◆ EXERCISE
Arrange the stretch from the line containing "The image size" through the end of the records as a numbered list, skipping blank lines and leaving out the pictures.

◆ DATASET EXTRACT
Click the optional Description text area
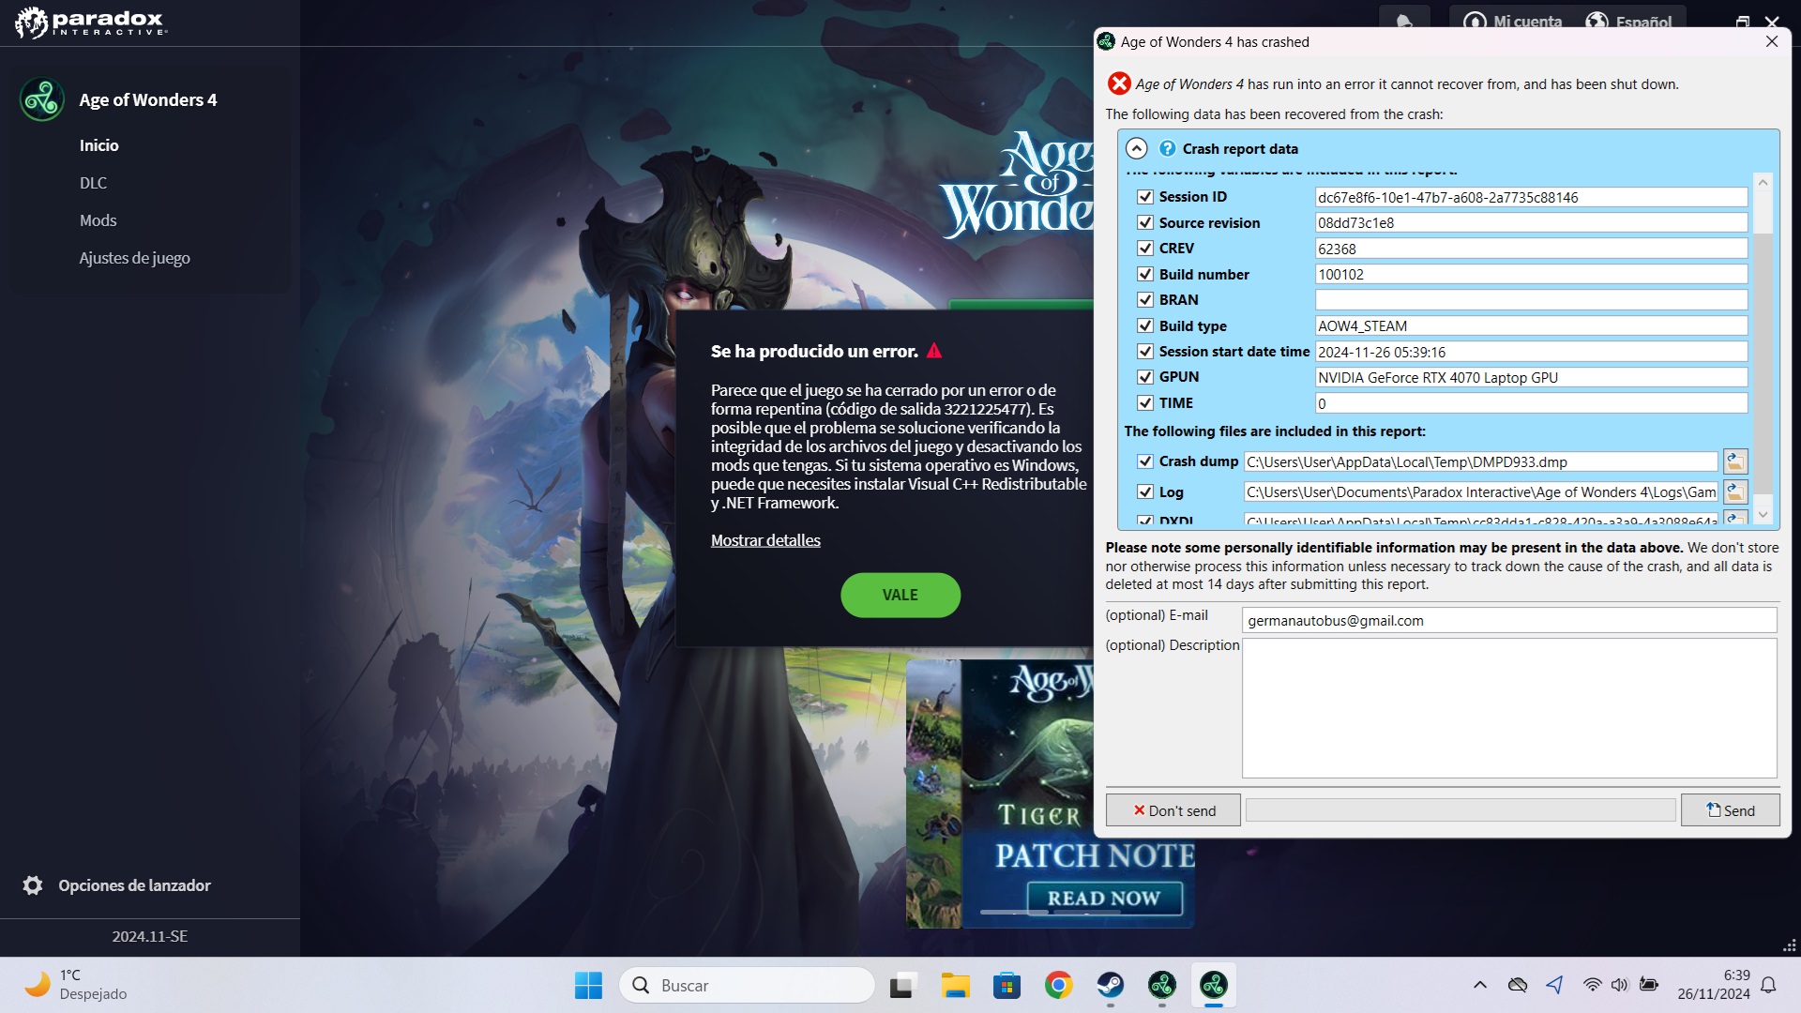The height and width of the screenshot is (1013, 1801). click(x=1508, y=708)
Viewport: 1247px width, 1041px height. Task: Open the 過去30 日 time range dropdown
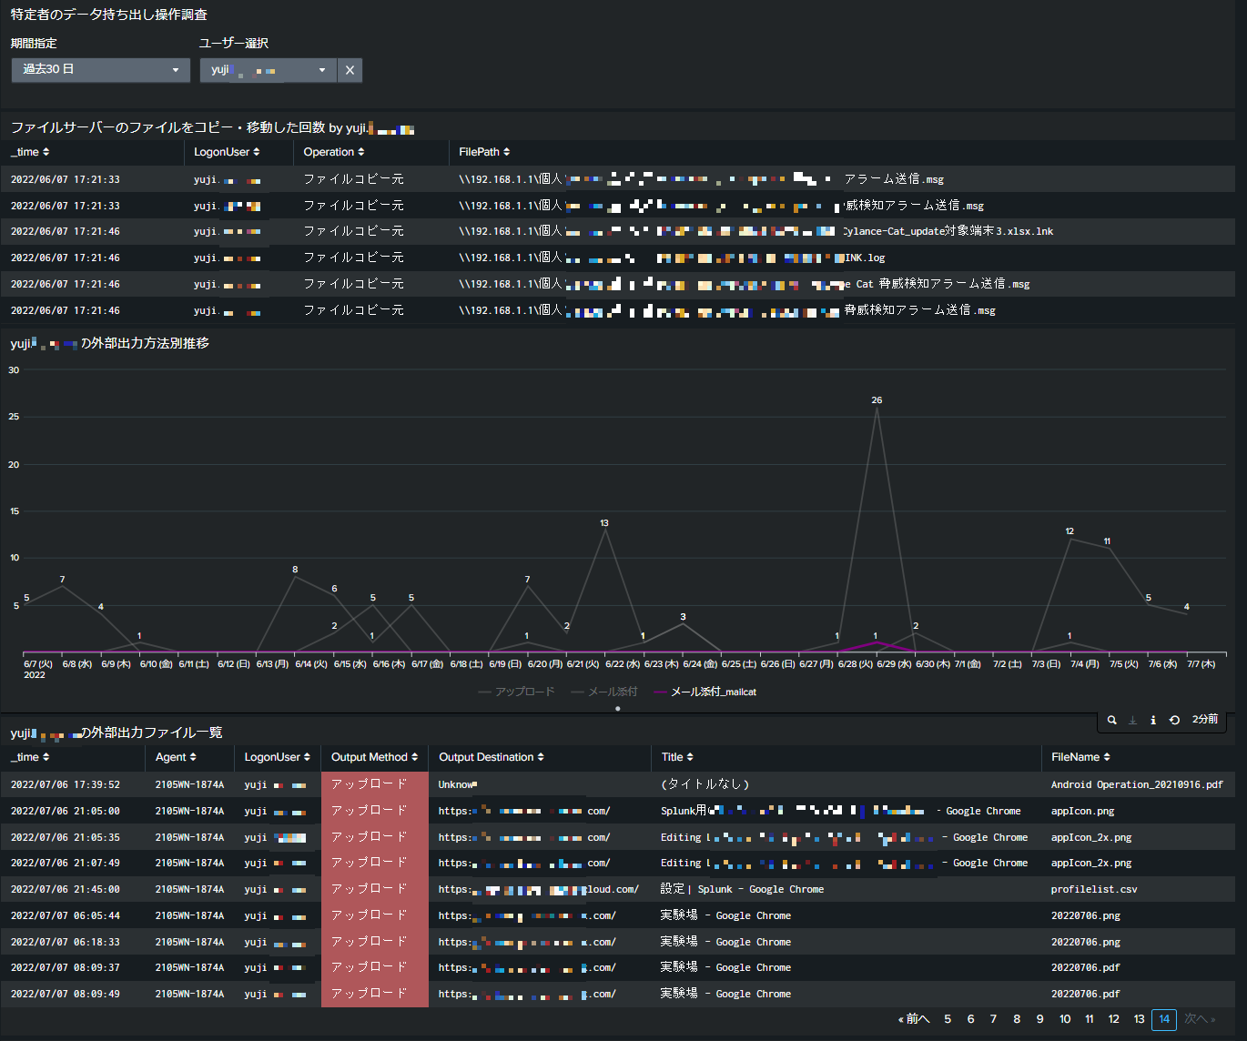click(x=100, y=70)
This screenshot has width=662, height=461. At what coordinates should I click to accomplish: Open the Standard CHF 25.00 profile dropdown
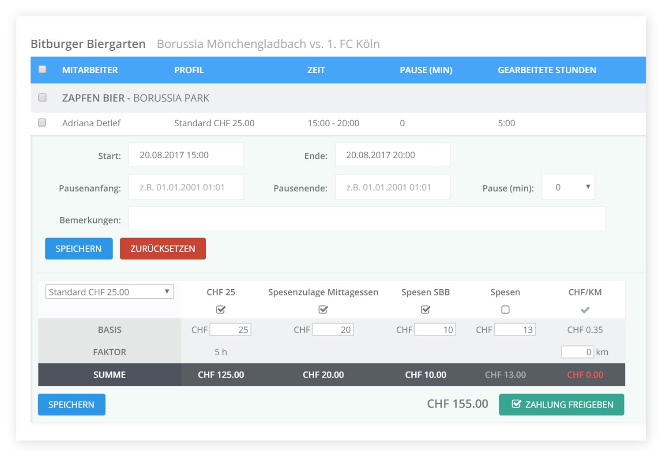click(109, 292)
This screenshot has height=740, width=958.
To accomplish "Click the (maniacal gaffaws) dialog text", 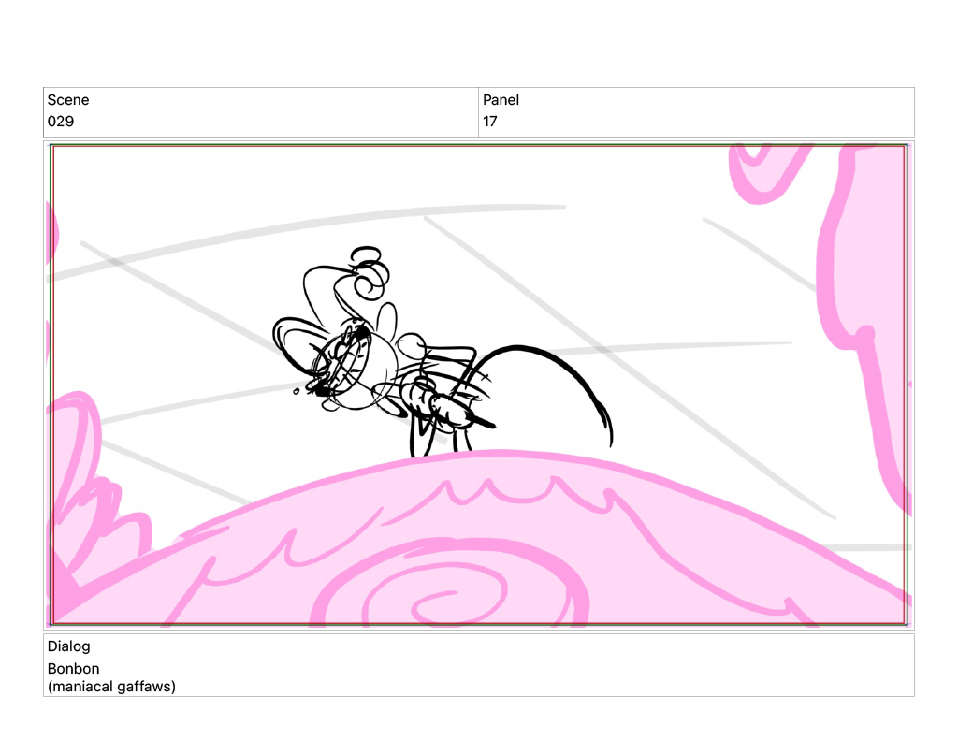I will 111,687.
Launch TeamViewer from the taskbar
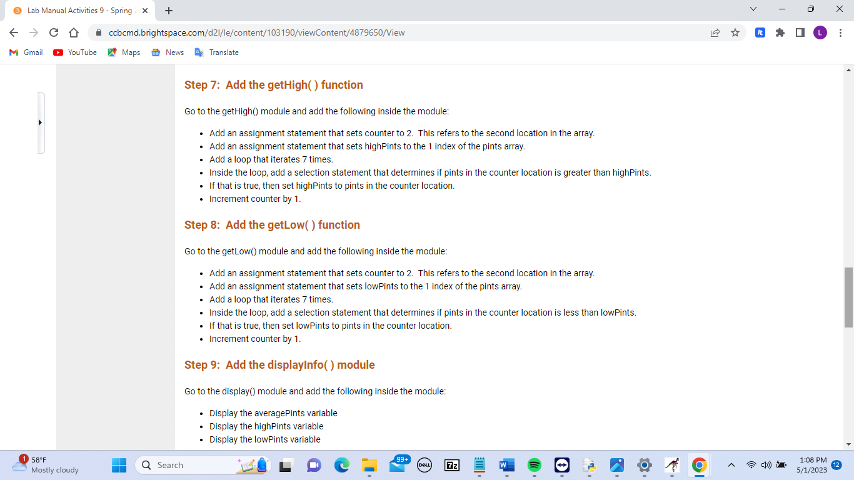The height and width of the screenshot is (480, 854). point(561,465)
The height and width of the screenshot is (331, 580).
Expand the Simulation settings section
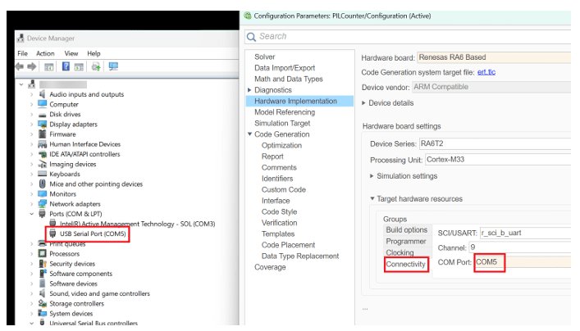(372, 176)
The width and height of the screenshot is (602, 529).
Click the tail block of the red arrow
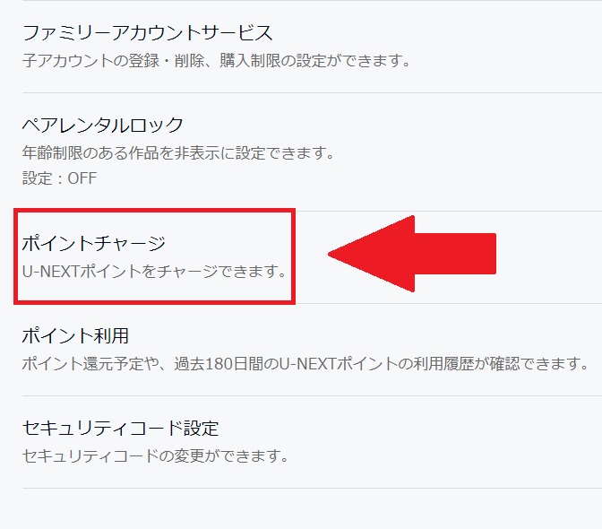coord(455,254)
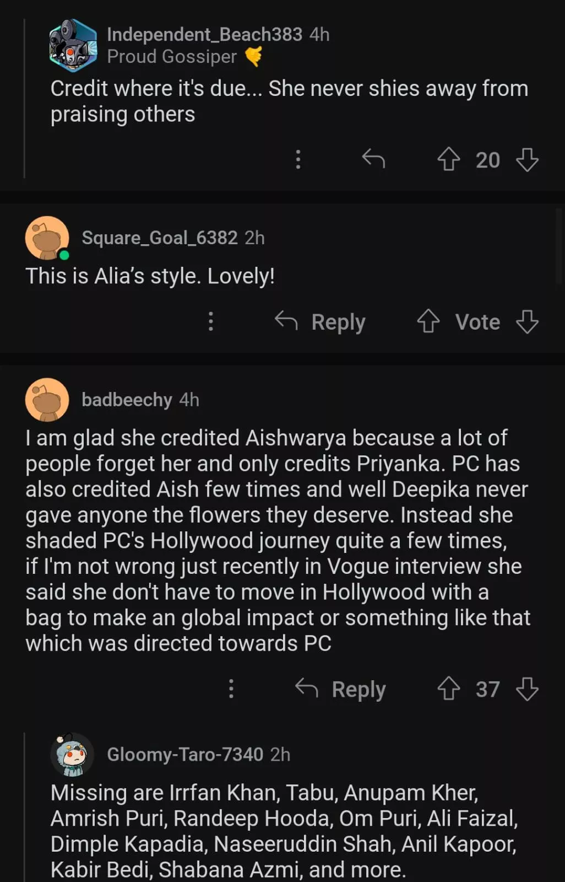565x882 pixels.
Task: Upvote badbeechy's comment
Action: pos(448,689)
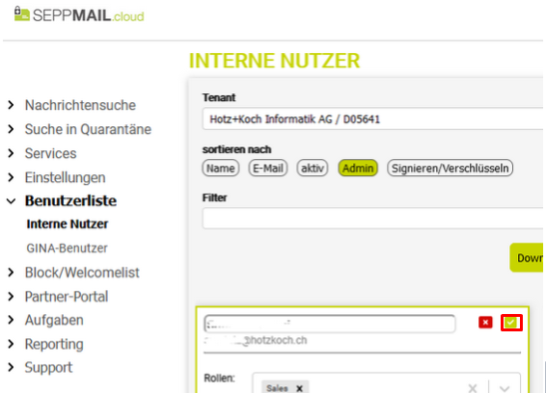Click the SEPPMAIL.cloud logo
Image resolution: width=546 pixels, height=393 pixels.
[x=79, y=15]
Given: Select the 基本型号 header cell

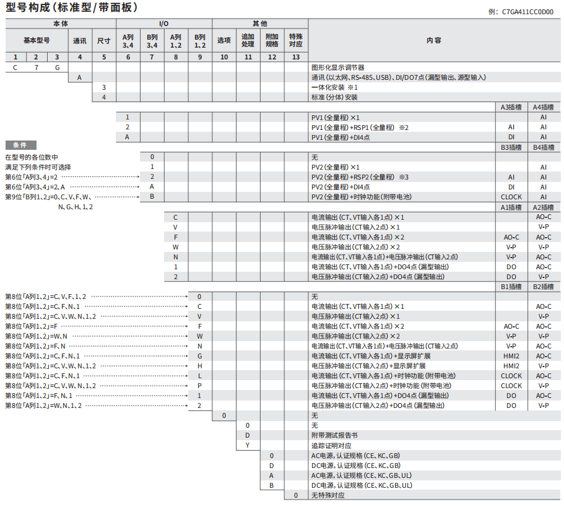Looking at the screenshot, I should tap(37, 40).
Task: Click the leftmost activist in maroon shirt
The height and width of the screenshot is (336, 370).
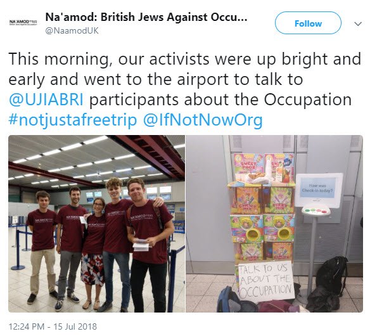Action: 42,247
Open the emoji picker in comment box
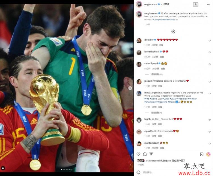Screen dimensions: 213x176 [138, 172]
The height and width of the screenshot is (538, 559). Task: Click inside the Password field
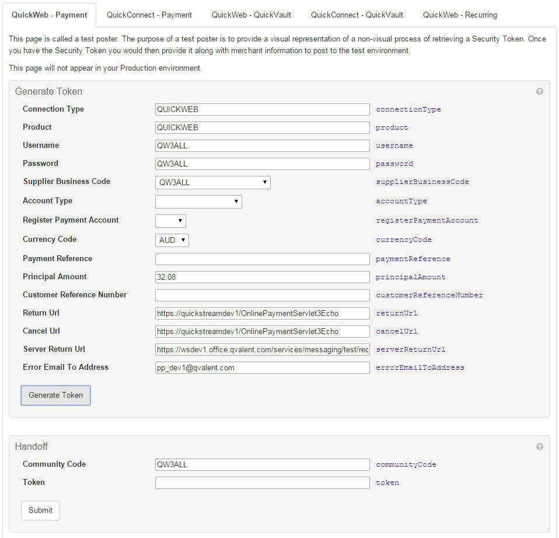tap(262, 164)
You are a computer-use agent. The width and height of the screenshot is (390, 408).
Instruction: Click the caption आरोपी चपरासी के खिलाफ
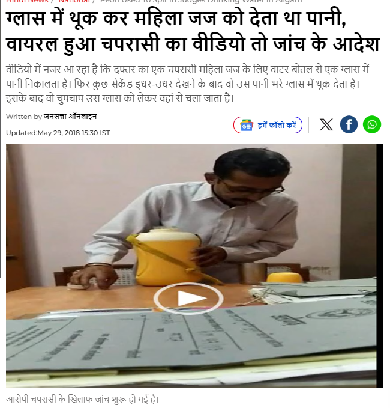click(82, 399)
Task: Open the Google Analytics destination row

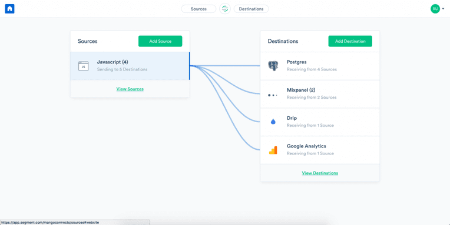Action: pos(320,150)
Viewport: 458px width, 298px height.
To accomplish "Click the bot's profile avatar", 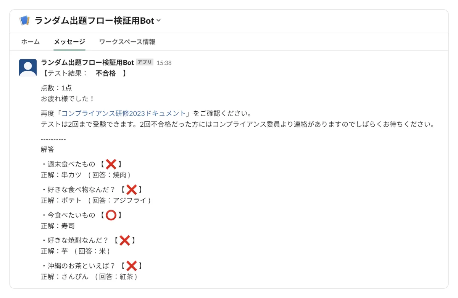I will tap(28, 68).
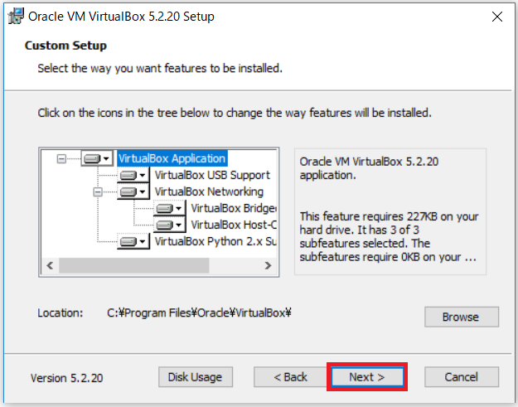Cancel the VirtualBox setup
The height and width of the screenshot is (407, 518).
click(461, 376)

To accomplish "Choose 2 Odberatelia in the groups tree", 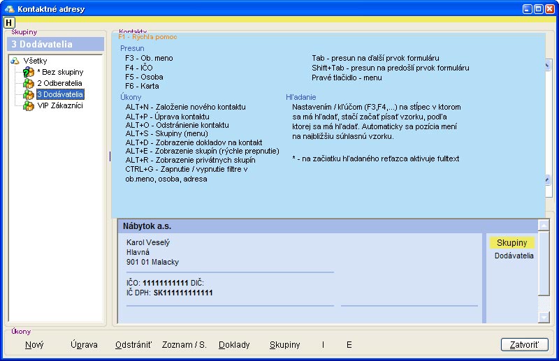I will click(x=59, y=83).
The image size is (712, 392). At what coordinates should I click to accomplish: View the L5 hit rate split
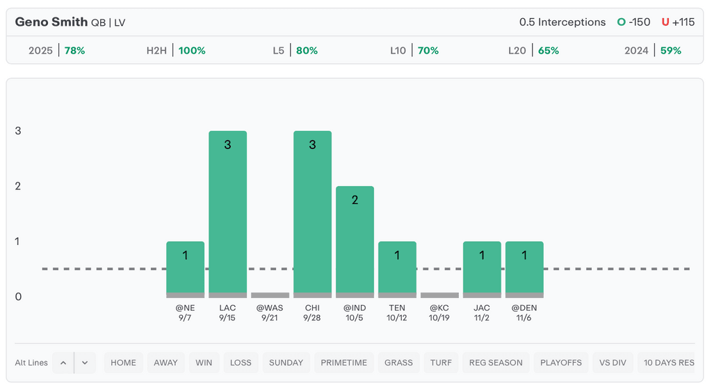pyautogui.click(x=295, y=51)

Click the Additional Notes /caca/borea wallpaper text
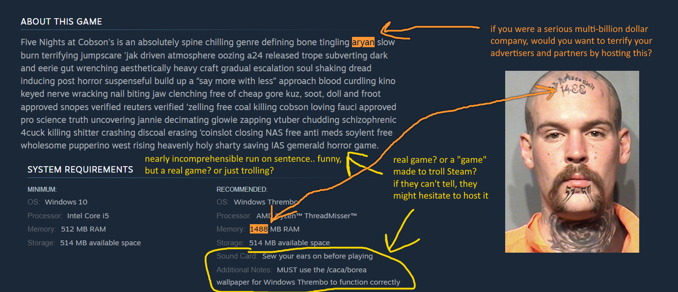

◆ FULL RESPONSE
1. The image size is (712, 392). At what coordinates should I click to accomplish: View the L5 hit rate split
2. pyautogui.click(x=295, y=51)
3. Click the Additional Notes /caca/borea wallpaper text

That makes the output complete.